The first phase of a PAS replacement usually entails the configuration of the new system to accurately rate, issue, maintain and report on new policies for one (or a small number of) line(s) of business in one (or a small number of)state(s). Phase one delivers the majority of all the technical aspects of the project—installation, integration, project infrastructure such as test harnesses, environments, and code libraries.
Most of the interfaces are common across all lines of business, so implementing a smaller business footprint requires a significantly larger technical footprint. As a general rule of thumb this phase will take nine months to one year to complete. The business value at this point will vary depending on such variables as the extent to which the carrier writes stand-alone policies for the line of business.
The second phase adds little by way of technical capabilities but adds most of the remaining lines of business and state combinations which fill out the carrier's portfolio. If the carrier chooses this as the second phase then we are still only capable of adding new business policies to the new system while all in-force policies (bills and claims) are handled by the legacy system. For most carriers this will take about a year, but can take longer for companies with complex and varied books of business written across many states.
The third phase, which usually overlaps the second phase, is focused on moving the in-force book of business from the legacy environment to the new environment. This is the point at which “legacy replacement” actually begins; to this point all that has happened is that we have added an additional set of systems to the application architecture.
This phase requires two new capabilities to become functional: the renewal logic in the new system and an extract, transform, and load (ETL) function, which may be achieved by program code, manual effort or a combination of the two. The details of how the ETL is done will depend on the approach (in-force or at renewal), the complexity of the transformation and the volume of policies involved.

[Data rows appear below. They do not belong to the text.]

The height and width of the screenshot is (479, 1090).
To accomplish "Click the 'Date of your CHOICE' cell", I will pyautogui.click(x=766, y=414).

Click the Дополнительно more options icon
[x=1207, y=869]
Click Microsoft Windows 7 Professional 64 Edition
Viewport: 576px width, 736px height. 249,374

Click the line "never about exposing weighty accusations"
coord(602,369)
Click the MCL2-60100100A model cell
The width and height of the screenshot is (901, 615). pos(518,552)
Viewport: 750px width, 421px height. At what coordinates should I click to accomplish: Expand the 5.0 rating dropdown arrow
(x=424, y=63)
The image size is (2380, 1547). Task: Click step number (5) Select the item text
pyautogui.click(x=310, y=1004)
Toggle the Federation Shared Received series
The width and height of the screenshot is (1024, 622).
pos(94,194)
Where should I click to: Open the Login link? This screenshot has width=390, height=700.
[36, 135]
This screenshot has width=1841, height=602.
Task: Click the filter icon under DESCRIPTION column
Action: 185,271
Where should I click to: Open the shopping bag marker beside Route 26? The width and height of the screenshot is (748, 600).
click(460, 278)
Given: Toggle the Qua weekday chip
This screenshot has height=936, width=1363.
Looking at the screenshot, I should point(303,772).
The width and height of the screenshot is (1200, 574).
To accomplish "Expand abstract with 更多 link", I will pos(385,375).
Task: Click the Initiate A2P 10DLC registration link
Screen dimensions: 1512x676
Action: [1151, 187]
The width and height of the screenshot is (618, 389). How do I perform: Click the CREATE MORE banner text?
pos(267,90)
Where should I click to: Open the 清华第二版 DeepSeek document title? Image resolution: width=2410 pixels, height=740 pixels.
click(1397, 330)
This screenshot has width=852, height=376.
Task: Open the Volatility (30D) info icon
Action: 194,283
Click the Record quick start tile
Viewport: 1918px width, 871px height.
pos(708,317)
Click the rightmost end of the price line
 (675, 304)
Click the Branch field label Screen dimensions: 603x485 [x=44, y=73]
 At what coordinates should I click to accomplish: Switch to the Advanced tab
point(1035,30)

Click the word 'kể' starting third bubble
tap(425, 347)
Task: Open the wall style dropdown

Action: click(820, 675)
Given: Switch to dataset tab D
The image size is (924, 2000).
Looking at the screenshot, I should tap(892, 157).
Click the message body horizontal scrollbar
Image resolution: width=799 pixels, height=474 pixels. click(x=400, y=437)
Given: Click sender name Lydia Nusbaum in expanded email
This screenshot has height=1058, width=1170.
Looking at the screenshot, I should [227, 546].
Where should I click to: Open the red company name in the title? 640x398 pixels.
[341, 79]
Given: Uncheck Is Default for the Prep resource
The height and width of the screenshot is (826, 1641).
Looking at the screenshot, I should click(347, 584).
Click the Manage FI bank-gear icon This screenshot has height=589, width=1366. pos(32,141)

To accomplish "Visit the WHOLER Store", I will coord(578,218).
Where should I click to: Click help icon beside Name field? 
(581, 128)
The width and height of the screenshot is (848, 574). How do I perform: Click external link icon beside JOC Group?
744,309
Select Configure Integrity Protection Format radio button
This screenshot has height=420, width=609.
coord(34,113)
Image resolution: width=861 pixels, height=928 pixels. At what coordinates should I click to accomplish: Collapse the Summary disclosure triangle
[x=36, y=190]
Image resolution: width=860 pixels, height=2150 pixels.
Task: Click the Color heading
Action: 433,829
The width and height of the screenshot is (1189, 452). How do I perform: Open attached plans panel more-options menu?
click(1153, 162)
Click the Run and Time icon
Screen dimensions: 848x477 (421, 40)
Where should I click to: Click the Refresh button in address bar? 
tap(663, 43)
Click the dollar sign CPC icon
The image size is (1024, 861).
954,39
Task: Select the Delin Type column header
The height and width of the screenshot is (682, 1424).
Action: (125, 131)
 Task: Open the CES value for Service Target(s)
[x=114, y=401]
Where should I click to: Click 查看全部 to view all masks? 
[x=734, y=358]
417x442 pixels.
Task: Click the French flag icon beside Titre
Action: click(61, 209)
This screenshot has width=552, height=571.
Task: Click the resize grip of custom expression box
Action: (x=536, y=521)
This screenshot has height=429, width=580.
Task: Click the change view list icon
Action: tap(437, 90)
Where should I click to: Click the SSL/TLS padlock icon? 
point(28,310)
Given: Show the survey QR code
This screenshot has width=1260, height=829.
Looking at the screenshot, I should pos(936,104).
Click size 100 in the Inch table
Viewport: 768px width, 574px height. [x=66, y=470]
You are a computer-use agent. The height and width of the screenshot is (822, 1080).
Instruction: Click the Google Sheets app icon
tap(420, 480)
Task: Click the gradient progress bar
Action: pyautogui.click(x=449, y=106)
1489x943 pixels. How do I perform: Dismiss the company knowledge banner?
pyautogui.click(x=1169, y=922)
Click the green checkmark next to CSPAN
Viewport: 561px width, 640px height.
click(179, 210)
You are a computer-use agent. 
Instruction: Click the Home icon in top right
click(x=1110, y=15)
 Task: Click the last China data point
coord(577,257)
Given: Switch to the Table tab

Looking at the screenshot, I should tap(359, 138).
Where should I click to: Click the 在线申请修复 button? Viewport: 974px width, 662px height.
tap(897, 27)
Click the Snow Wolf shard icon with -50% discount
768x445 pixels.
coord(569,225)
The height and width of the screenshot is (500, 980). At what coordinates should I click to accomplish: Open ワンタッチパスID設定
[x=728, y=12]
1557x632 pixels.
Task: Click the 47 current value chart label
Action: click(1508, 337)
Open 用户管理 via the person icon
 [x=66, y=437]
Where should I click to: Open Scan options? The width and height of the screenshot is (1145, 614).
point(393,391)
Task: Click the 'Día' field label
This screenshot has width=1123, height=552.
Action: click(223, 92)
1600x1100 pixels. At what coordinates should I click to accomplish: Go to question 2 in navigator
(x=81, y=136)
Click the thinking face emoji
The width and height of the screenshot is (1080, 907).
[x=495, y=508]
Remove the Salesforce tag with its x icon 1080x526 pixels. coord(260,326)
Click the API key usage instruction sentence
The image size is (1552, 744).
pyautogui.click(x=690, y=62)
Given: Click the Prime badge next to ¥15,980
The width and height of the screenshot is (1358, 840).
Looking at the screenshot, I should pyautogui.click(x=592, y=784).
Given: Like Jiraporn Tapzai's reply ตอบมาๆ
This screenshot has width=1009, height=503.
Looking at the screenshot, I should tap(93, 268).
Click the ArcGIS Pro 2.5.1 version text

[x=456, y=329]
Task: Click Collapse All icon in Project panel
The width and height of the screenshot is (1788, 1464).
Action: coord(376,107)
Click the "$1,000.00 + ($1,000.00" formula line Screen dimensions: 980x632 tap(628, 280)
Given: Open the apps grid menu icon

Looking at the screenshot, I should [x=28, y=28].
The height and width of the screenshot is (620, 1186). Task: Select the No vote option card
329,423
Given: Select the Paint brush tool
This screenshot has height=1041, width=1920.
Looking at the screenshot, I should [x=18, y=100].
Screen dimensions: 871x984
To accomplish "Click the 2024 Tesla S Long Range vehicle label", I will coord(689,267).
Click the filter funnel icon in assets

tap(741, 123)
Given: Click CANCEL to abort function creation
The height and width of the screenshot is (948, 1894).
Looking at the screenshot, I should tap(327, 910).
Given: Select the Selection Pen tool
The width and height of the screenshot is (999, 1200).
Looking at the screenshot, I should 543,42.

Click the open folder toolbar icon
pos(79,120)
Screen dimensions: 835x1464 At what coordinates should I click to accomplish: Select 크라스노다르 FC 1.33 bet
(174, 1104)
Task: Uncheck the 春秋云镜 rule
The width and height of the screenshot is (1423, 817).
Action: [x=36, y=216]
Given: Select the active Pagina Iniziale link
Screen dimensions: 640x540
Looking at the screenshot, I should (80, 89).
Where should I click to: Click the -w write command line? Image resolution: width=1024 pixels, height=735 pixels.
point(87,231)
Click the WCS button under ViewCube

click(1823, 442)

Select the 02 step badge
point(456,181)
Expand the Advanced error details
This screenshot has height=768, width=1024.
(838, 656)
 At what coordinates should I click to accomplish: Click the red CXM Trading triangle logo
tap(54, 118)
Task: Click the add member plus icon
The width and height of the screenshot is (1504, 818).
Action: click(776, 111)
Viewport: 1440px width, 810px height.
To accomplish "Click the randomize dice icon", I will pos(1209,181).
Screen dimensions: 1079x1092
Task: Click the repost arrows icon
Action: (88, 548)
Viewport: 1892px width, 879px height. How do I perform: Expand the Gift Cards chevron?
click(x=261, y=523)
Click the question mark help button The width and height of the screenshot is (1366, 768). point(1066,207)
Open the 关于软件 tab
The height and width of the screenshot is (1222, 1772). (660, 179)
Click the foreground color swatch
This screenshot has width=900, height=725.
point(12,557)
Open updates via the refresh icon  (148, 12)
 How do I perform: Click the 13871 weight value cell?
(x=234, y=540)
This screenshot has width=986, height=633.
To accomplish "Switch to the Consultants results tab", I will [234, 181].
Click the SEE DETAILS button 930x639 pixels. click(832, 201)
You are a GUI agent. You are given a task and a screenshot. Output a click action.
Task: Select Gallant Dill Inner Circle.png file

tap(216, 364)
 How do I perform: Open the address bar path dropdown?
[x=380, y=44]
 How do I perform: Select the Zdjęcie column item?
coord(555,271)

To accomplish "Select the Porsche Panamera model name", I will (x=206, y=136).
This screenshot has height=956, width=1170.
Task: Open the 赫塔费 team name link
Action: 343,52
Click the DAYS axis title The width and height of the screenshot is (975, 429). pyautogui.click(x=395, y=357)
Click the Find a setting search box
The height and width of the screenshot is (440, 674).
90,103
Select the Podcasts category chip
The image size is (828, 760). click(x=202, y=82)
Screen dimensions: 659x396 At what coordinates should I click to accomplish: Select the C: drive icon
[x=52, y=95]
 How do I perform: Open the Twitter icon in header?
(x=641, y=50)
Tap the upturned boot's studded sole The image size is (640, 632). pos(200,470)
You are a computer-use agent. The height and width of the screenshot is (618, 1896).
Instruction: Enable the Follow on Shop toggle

We have discussed the ins and outs of in-force versus renewal conversions in prior articles. The complexity issues vary greatly from project to project; with some the mapping is relatively straight forward, with others (e.g. where a product change is foolishly added to the project scope) it is too complex to code or requires new choices to be made by either the underwriter, agent or insured.
Policy population is an unavoidable fact. Thousands, even tens of thousands of policies can be manually converted; hundreds of thousands cannot. If a carrier chooses to convert at renewal it will take a minimum of one year to run all the policies off the old system on to the new one (assuming the carrier writes 12-month policies). Should the carrier choose to undertake an in-force conversion, which is a higher stakes risk/reward proposition, it will still take at least six months to code and test the ETL software, which in theory will run once in production over a weekend, but in reality will probably run two or three time over a month or two before completion.
So, having read what I just wrote, the “C” level would pounce on the unstated fact that if we overlap phase two with phase three by six months my initial three-year timeline becomes two! Arithmetically correct as he may be, it doesn't usually work out that way. Suffice it to say most PAS/suite replacements will take three years. Trust me, I have seen this movie many times and King Canute always gets wet.
(Footnote: The legend of King Canute (Cnut the Great) a 10th century Norseman, is that he had his throne placed on the shoreline and commanded the incoming tide to stop. The story is popularly misinterpreted (as it is here) to imply that this was done in an act of ill-fated hubris and that the king indeed believed he could turn back the tide. In fairness to the long dead monarch it should be pointed out that his actual intent was to demonstrate the insignificance and impotence of man when faced with the overwhelming power of nature and God's will. So much for historical accuracy.)